Esa observación plantea la difícil pregunta detrás de tu nota: ¿se negó Dios a ablandar el corazón de Faraón debido al libre albedrío de Faraón? La Escritura presenta una tensión: leemos que Faraón endureció su propio corazón (sus repetidos rechazos, su orgullo y su rebelión) y que Dios fortaleció esa terquedad como un endurecimiento judicial. El equilibrio pastoral es este: Faraón asumió la responsabilidad de sus decisiones; se había endurecido al rechazar a Yahvé. El endurecimiento de Dios, cuando ocurre, no es un capricho arbitrario sino la confirmación justa de una voluntad ya recalcitrante, empleada para producir el juicio divino y para que el poder y la santidad de Dios sean inconfundibles.

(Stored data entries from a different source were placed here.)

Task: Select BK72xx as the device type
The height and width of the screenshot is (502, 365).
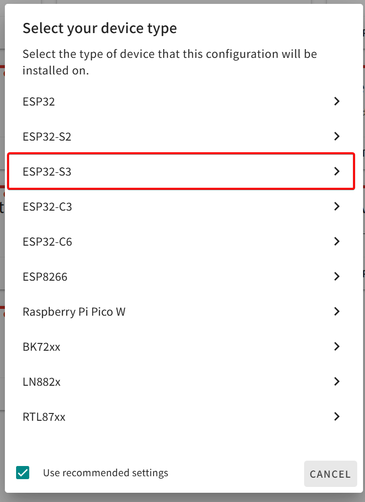Action: click(41, 347)
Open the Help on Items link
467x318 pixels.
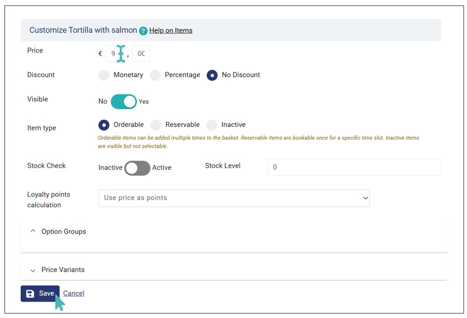pos(170,30)
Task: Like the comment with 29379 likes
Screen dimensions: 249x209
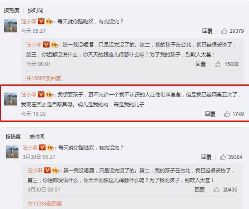Action: 224,31
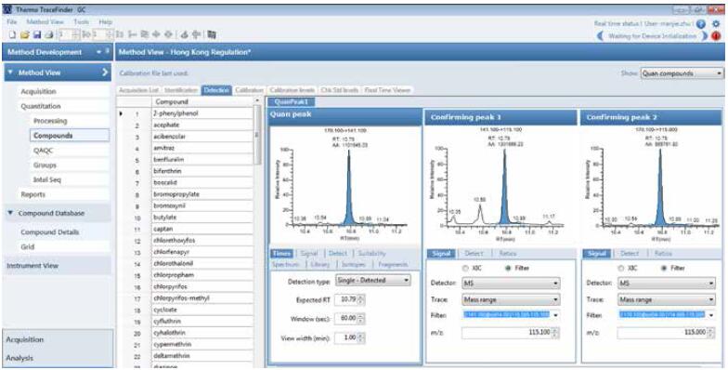Open the Detection type dropdown
Image resolution: width=728 pixels, height=370 pixels.
373,281
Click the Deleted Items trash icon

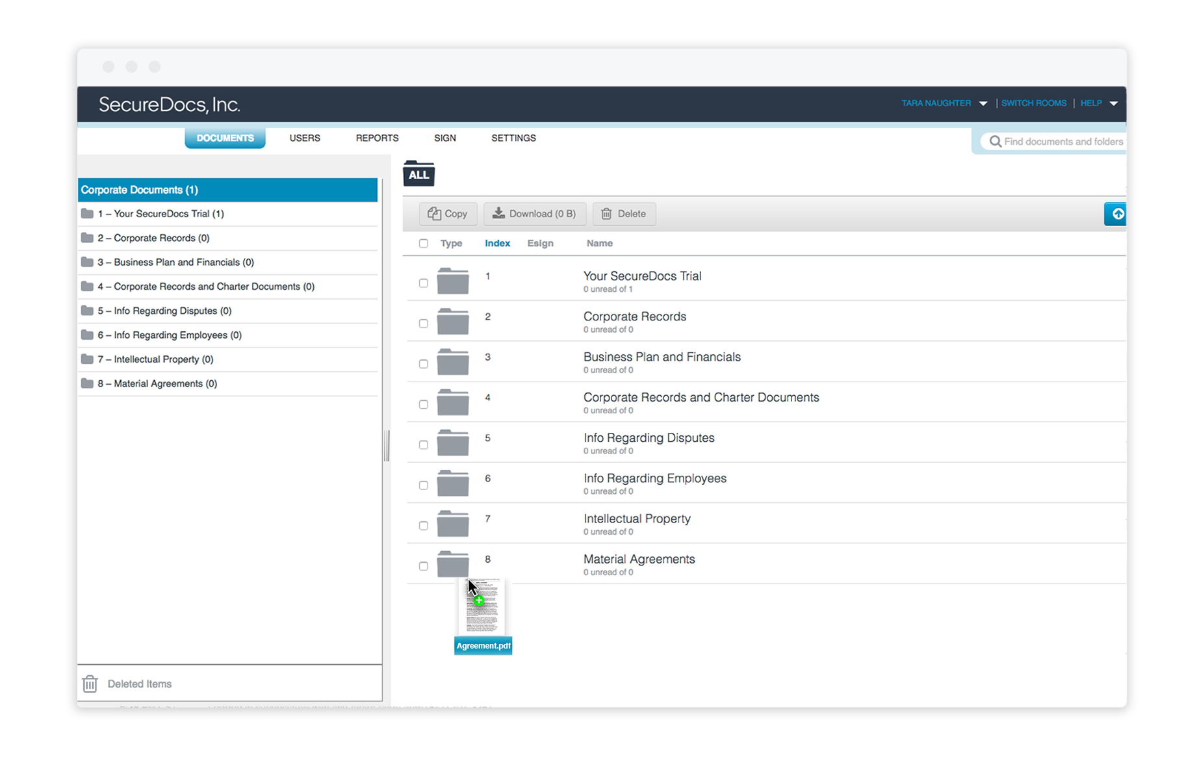click(90, 684)
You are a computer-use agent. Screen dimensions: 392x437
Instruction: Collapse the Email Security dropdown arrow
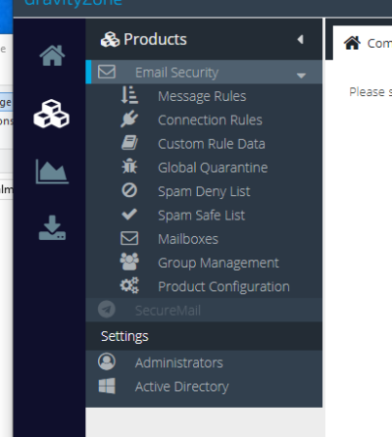[x=301, y=75]
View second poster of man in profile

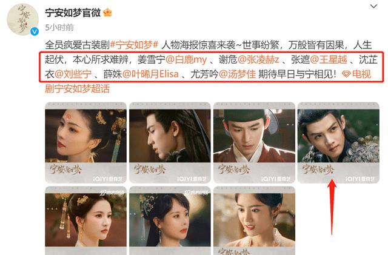(170, 143)
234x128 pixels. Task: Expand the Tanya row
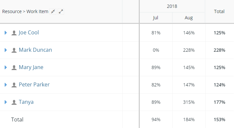click(x=6, y=102)
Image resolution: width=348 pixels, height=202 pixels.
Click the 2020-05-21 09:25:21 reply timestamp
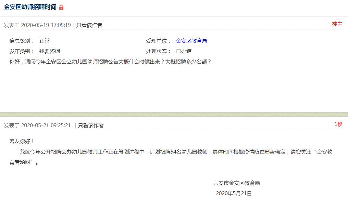[46, 125]
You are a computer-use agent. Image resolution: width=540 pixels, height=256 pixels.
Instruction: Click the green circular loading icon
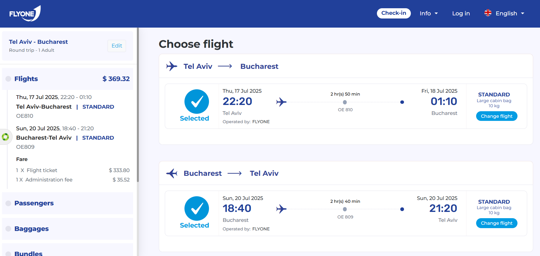5,137
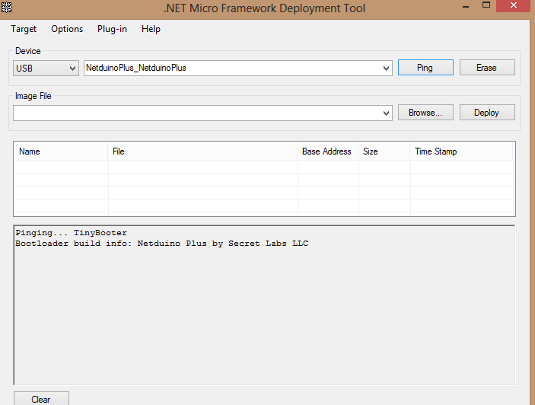Screen dimensions: 535x405
Task: Click inside the ping output log area
Action: (263, 312)
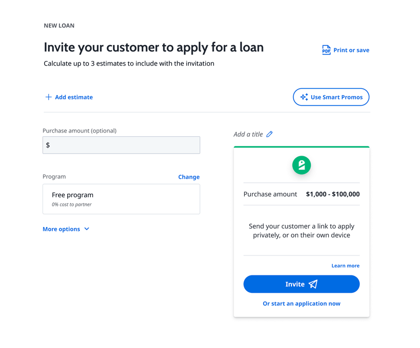The width and height of the screenshot is (420, 348).
Task: Click the Change program link
Action: click(x=189, y=177)
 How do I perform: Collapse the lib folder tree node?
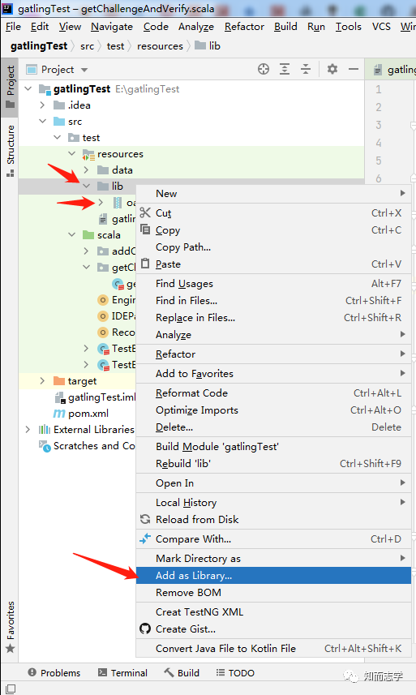87,187
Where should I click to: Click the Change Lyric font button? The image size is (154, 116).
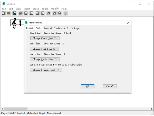pyautogui.click(x=45, y=59)
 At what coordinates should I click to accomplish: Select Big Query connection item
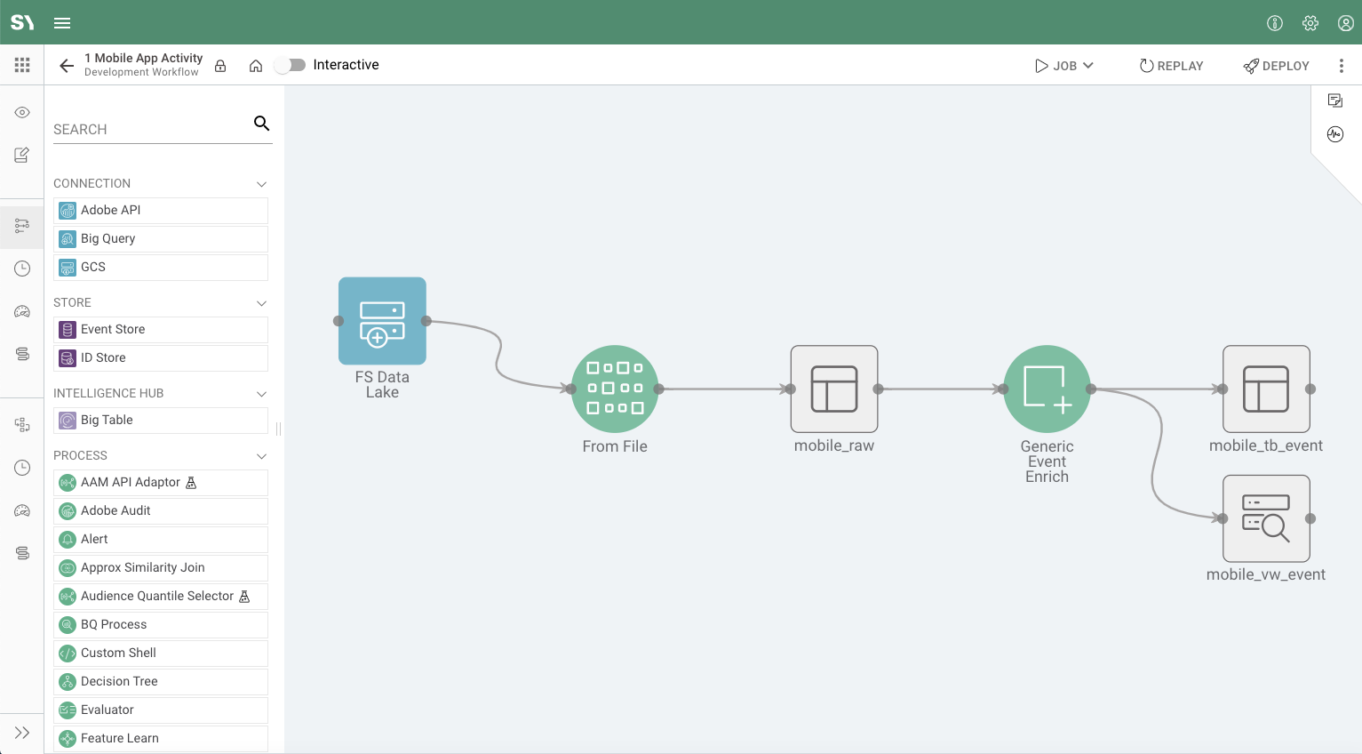[161, 238]
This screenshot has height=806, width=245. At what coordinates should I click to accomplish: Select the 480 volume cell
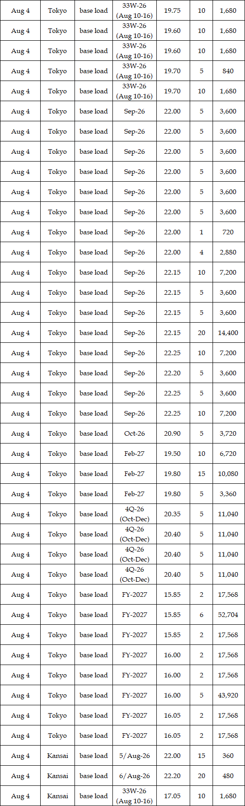click(228, 776)
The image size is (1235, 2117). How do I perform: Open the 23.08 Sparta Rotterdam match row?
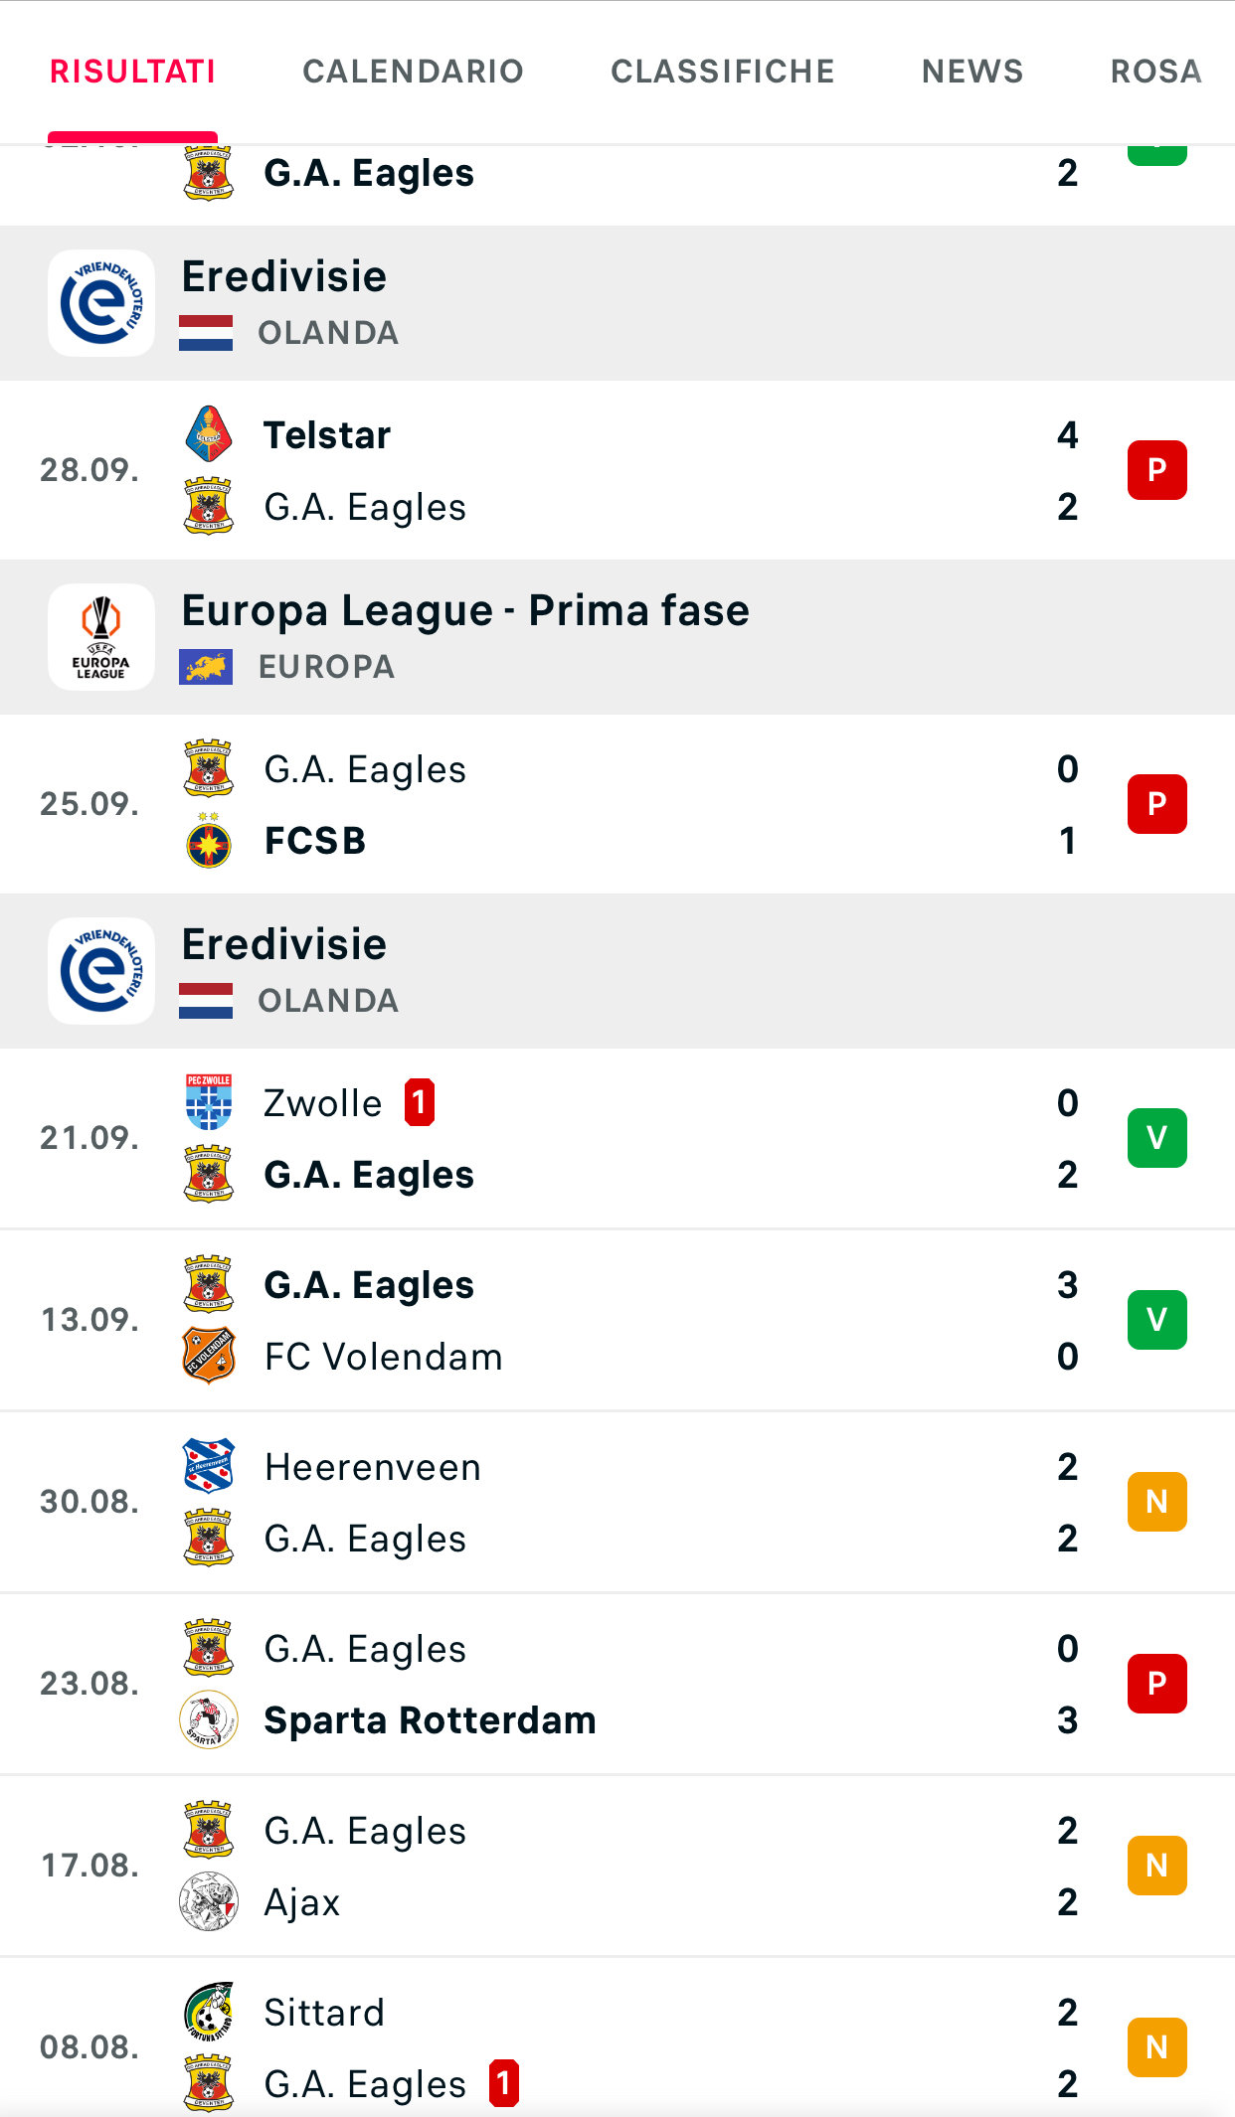click(617, 1685)
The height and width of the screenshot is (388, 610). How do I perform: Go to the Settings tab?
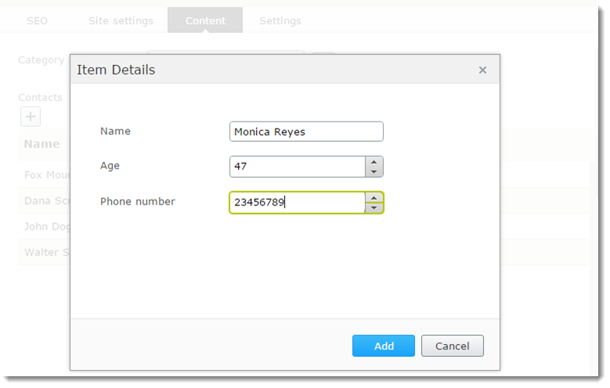(280, 20)
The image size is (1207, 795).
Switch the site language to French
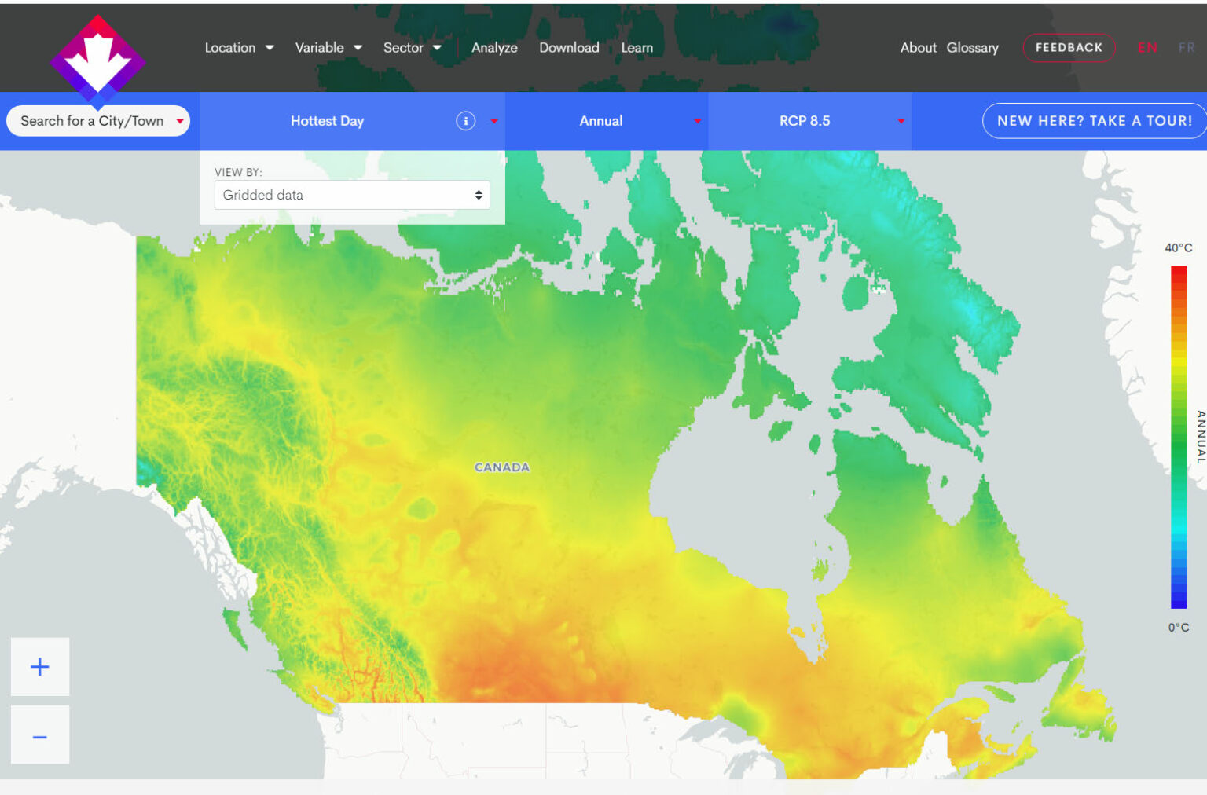click(1187, 47)
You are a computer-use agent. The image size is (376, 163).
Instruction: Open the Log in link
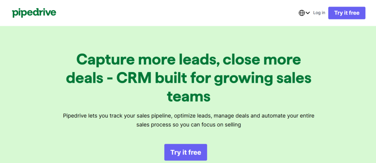point(319,13)

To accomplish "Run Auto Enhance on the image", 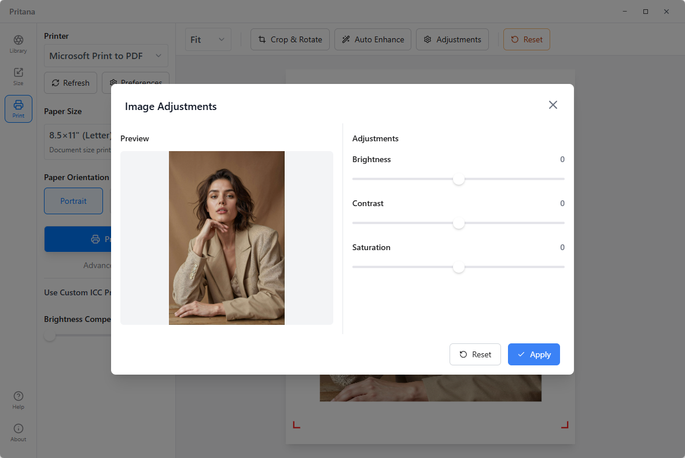I will coord(373,39).
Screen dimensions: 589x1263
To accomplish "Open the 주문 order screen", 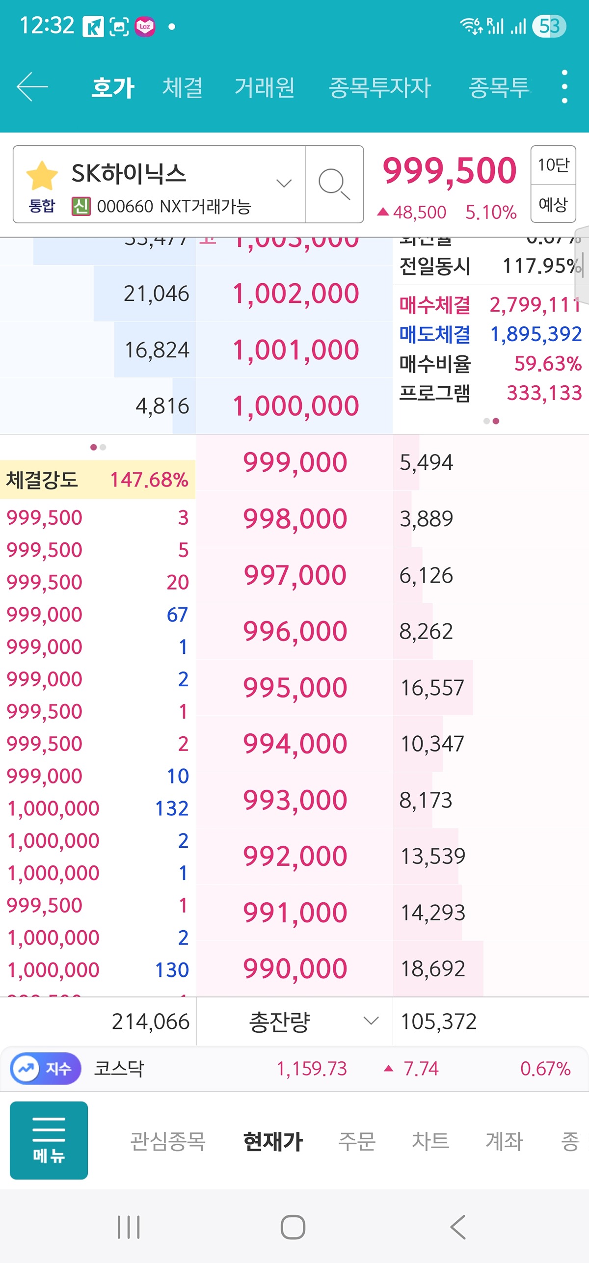I will coord(357,1141).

La obra de Cristo ilumina esta Escritura. Las plagas y el Éxodo señalan hacia el conflicto mayor con el pecado que culmina en Jesús, quien confronta la esclavitud de un mundo resistente al gobierno de Dios y obtiene nuestra liberación por su cruz y resurrección. Donde el juicio de Dios es real, también lo es su misericordia salvadora: por medio de Cristo la mano que hiere también se extiende para rescatar. Para los creyentes esto significa que estamos llamados a arrepentirnos y creer, reconociendo tanto la gravedad del pecado como la misericordia suprema del Salvador que rompe cadenas y llama a los corazones obstinados a nueva vida.
Si estás luchando con la sensación de que Dios parece indiferente hacia alguien que amas o incluso hacia ti mismo, descansa en la verdad de que Dios es a la vez justo y misericordioso. Persevera en la oración, da testimonio fiel en amor y confía en que Cristo es la Palabra decisiva que ablanda corazones y asegura la libertad. Anímate: el Dios que sacó a Israel de Egipto es el mismo Dios que nos encuentra en Jesús —poderoso para juzgar, y aún más poderoso para salvar; sigue confiando y sigue orando.